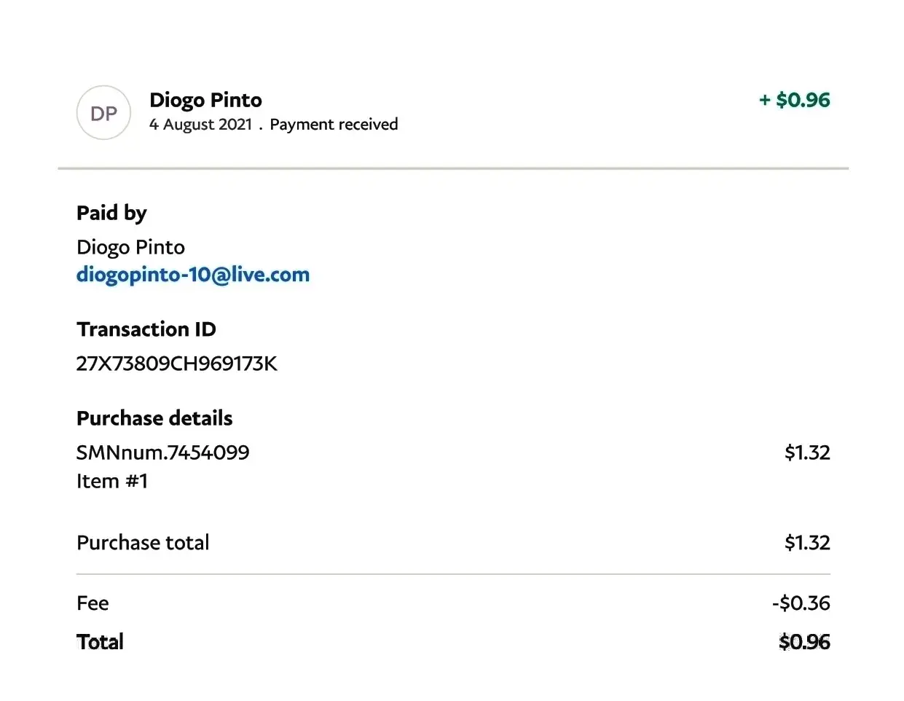Click the Fee label
Image resolution: width=904 pixels, height=701 pixels.
click(93, 603)
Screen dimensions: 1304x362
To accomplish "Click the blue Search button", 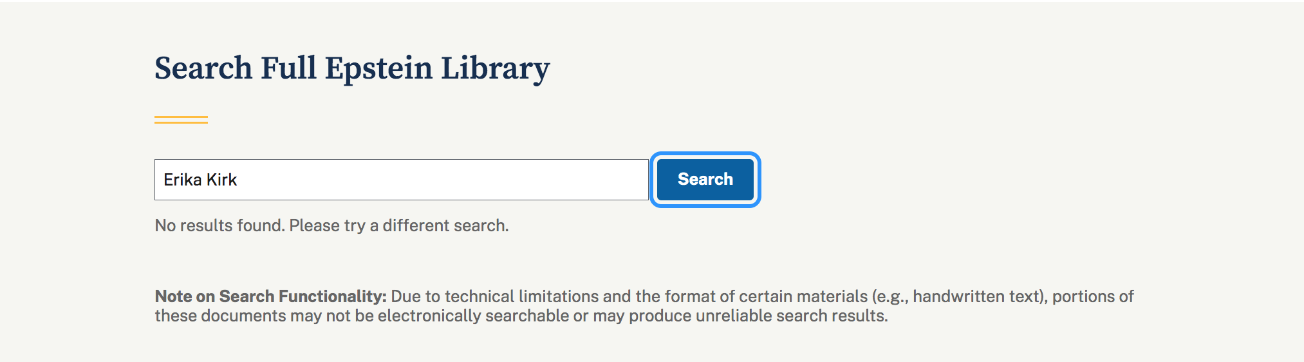I will pos(705,180).
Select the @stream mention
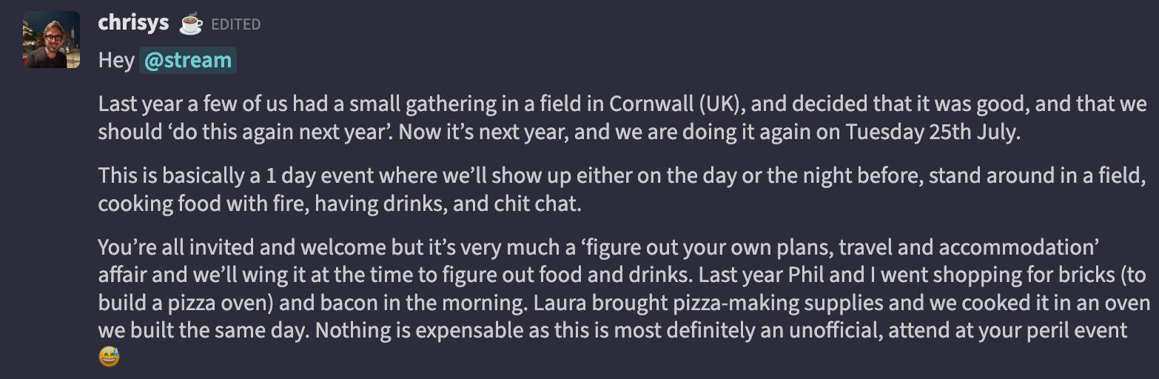This screenshot has height=379, width=1159. (x=188, y=61)
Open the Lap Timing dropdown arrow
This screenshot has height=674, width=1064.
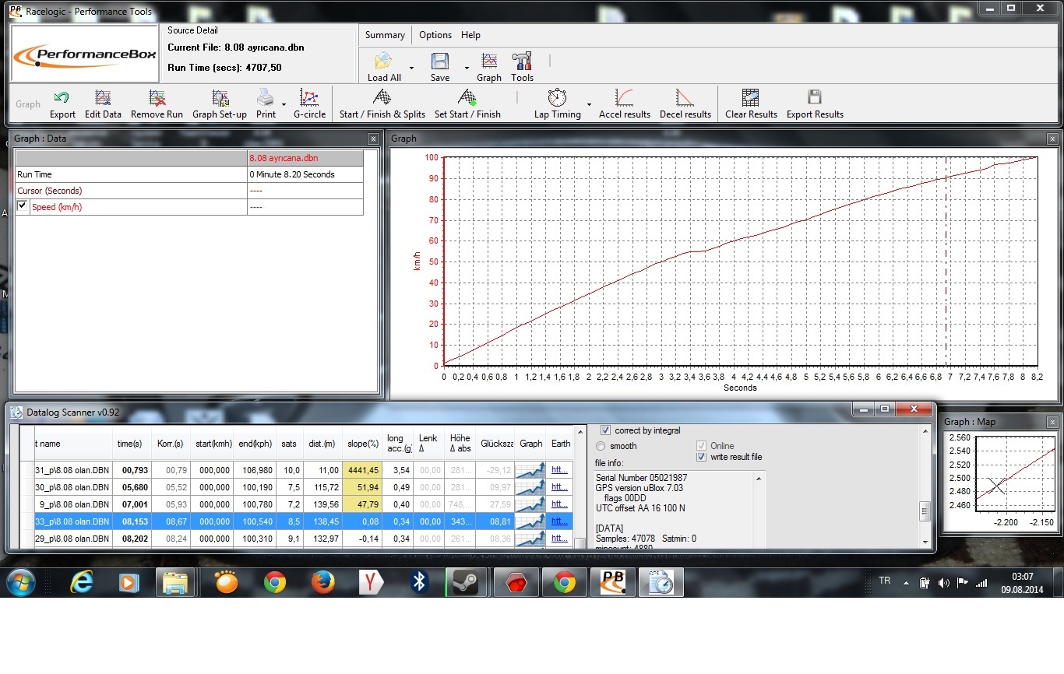point(589,104)
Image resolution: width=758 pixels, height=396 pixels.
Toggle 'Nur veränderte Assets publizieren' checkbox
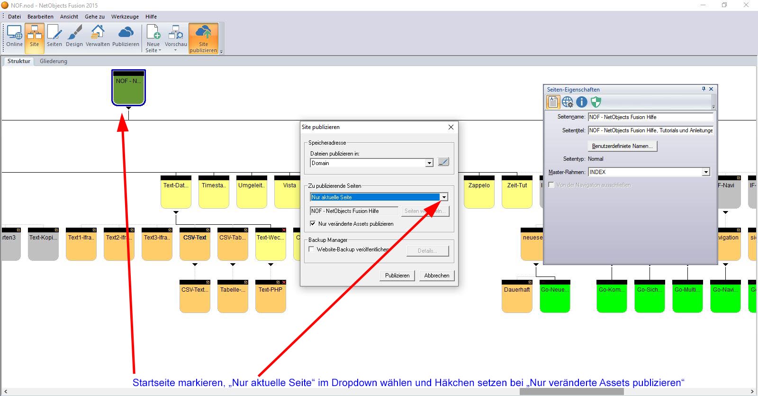(313, 223)
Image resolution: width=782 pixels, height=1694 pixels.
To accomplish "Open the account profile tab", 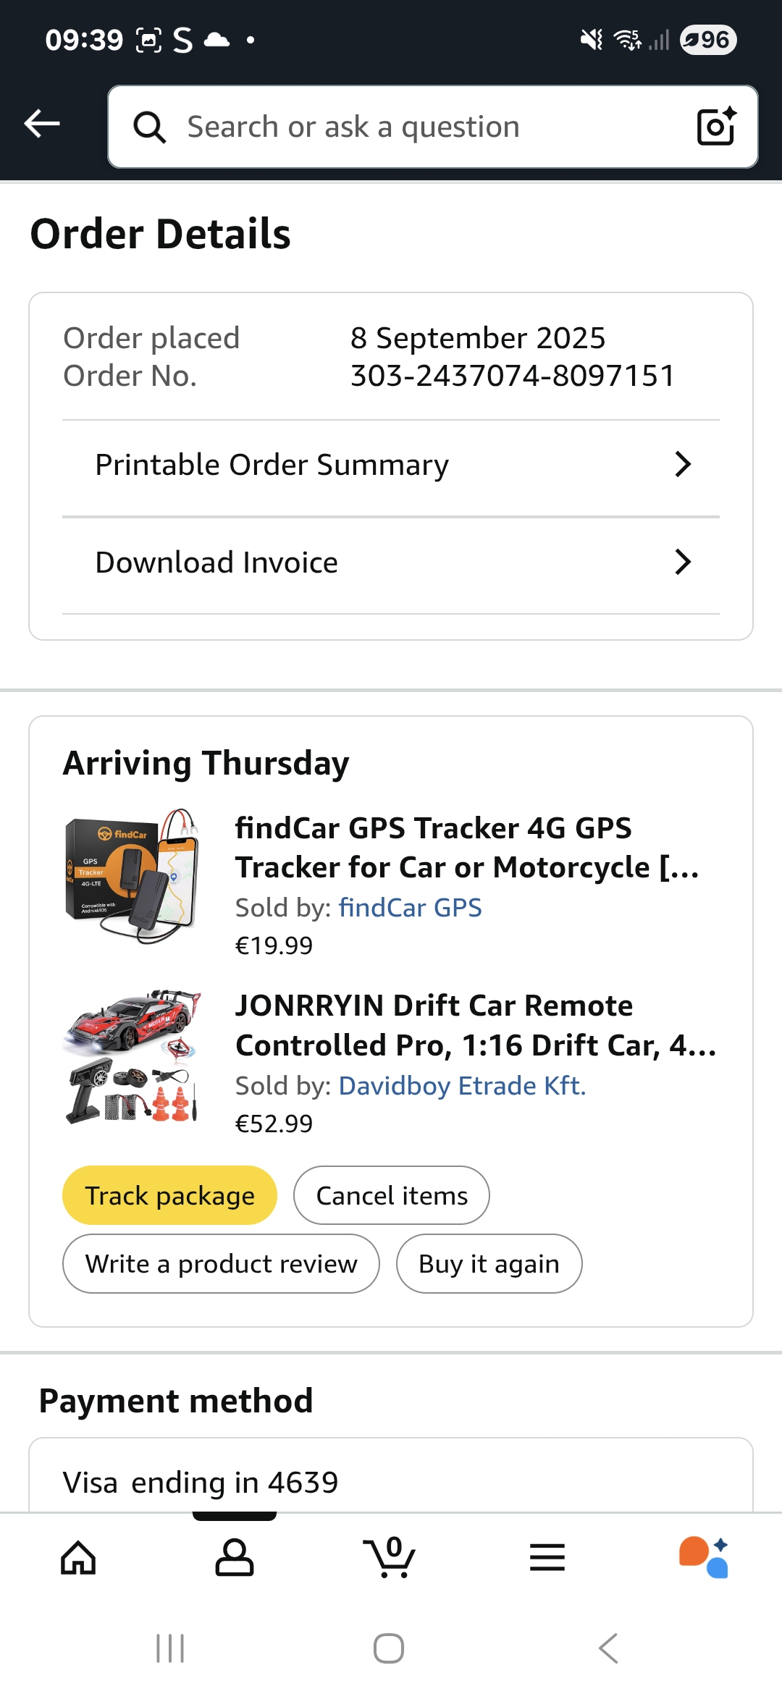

*GOAL OF THE EXERCISE*. What you return should be only the lines from the line with "Image resolution: width=758" through the last line of the listing above, exactly, both ends included, pictures excluded.

*WRITTEN REPLY*.
Image resolution: width=758 pixels, height=396 pixels.
Toggle 'Nur veränderte Assets publizieren' checkbox
(313, 223)
Image resolution: width=782 pixels, height=1694 pixels.
To accomplish "Open the account profile tab", 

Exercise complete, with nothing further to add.